The novel ransomware, labeled "Prestige ransomware," was first identified October 11 and targeted numerous victims within the same one-hour window, according to Microsoft's Threat Intelligence Center.
Researchers were not able to tie the strain to any of the 94 active ransomware groups they are currently tracking. The victim profiles share similarity to recent Russian state-aligned activity and overlap with previous victims of HermeticWiper malware, but researchers noted that the campaign is separate from those destructive attacks, which have been targeting Ukrainian organizations since before the Russian invasion began in February. Russia is also one of the global epicenters of ransomware, where many of the top criminal hacking groups are based and maintain an ambiguous and symbiotic relationship with the Kremlin and intelligence agencies.
Microsoft is continuing its investigation and is temporarily tracking the campaign as DEV-0960. The company is also working to notify affected users who have not yet paid a ransom.
Researchers noted that the campaign used three different methods to deploy the payloads across the victims’ network, which is uncommon for ransomware attacks.
“Most ransomware operators develop a preferred set of tradecrafts for their payload deployment and execution, and this tradecraft tends to be consistent across victims, unless a security configuration prevents their preferred method,” MSTIC explained. “For this DEV-0960 activity, the methods used to deploy the ransomware varied across the victim environments, but it does not appear to be due to security configurations preventing the attacker from using the same techniques.”
In one method, the ransomware payload is copied to the ADMIN$ share of a remote system, and an Impacket is used to remotely create a Windows Scheduled Task on target systems to execute the payload.

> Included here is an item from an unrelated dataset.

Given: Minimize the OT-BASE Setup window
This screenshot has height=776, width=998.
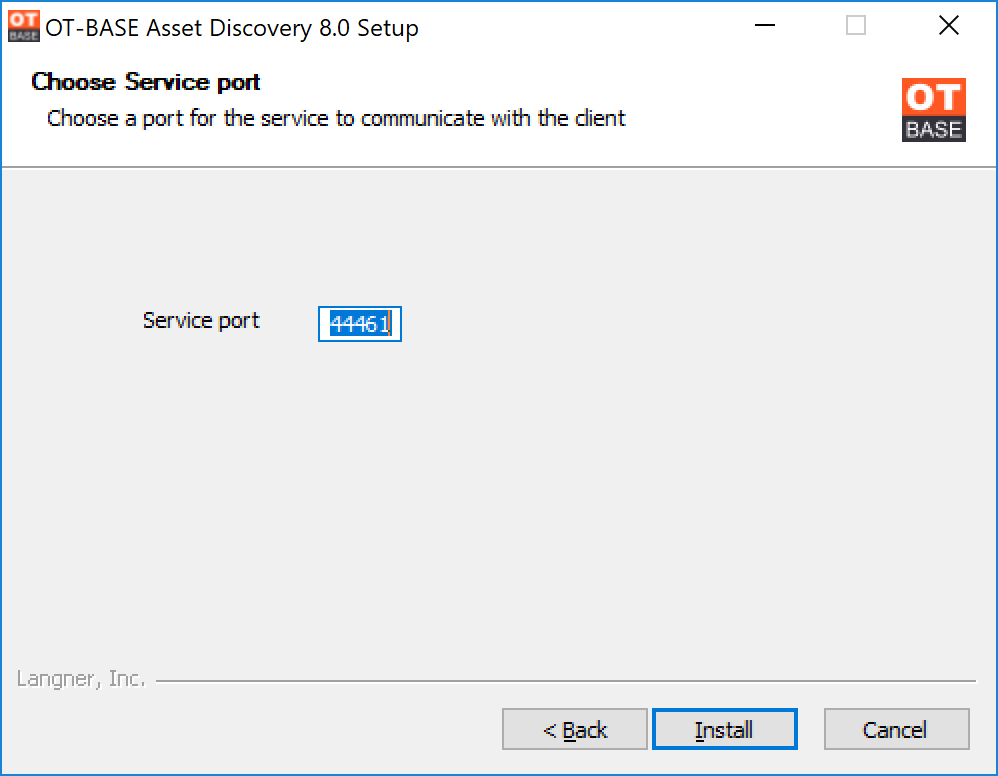Looking at the screenshot, I should pyautogui.click(x=764, y=25).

In another, the payload is copied to the ADMIN$ share of a remote system, and Impacket is used to remotely invoke an encoded PowerShell command on target systems.
Researchers also found cases where the ransomware payload is copied to an Active Directory Domain Controller and deployed to systems through the Default Domain Group Policy Object.
In response to the complexity of the threat actors, Microsoft recommended several actions to help organizations defend against potential attacks.
The mitigation advice includes blocking process creations that originate from PSExec and WMI commands to stop lateral movement, enabling Taper protection to prevent attacks from stopping or interfering with Microsoft Defender, turning on cloud-delivered protection in Microsoft Defender Antivirus, and enabling multi-factor authentication to enforce any remote connectivity.
“Targeting countries that are assisting Ukraine is a possible next step for Russian cyber actors and represents an escalation of the conflict in this sphere. Neighboring countries are the most likely to be affected," Dick O'Brien, principle intelligent analyst at Symantec's Threat Hunter Team, told SC Media in an email.